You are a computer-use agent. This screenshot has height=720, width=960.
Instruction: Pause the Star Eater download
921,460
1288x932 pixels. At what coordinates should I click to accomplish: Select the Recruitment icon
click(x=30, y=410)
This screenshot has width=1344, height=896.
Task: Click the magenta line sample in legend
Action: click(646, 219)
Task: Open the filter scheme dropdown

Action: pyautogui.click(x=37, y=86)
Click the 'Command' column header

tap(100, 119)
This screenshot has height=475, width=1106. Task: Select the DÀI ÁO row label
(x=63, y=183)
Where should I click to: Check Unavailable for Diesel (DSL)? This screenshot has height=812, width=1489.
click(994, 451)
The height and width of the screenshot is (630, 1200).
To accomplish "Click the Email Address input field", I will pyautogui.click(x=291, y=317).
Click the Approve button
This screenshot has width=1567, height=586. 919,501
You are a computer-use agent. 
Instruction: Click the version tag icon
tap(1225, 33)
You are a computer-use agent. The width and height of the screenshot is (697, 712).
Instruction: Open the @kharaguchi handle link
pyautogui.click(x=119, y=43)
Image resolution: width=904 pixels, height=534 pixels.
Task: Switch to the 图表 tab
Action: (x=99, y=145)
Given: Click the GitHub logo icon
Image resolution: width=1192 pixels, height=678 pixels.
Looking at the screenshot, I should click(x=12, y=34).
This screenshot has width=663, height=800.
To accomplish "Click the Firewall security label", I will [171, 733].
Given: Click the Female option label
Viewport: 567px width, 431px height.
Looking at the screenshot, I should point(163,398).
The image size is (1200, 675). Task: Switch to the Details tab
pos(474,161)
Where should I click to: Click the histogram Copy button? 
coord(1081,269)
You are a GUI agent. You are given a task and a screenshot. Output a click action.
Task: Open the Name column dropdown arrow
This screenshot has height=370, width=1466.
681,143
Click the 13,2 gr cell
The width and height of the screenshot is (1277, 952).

[ACTIVITY] Go through the records. Copy each line where "will" appears.

[ANSWER TO THIS PROBLEM]
To accomplish "Click the Email Address input field", I will pyautogui.click(x=291, y=317).
To accomplish "Click the Firewall security label", I will [171, 733].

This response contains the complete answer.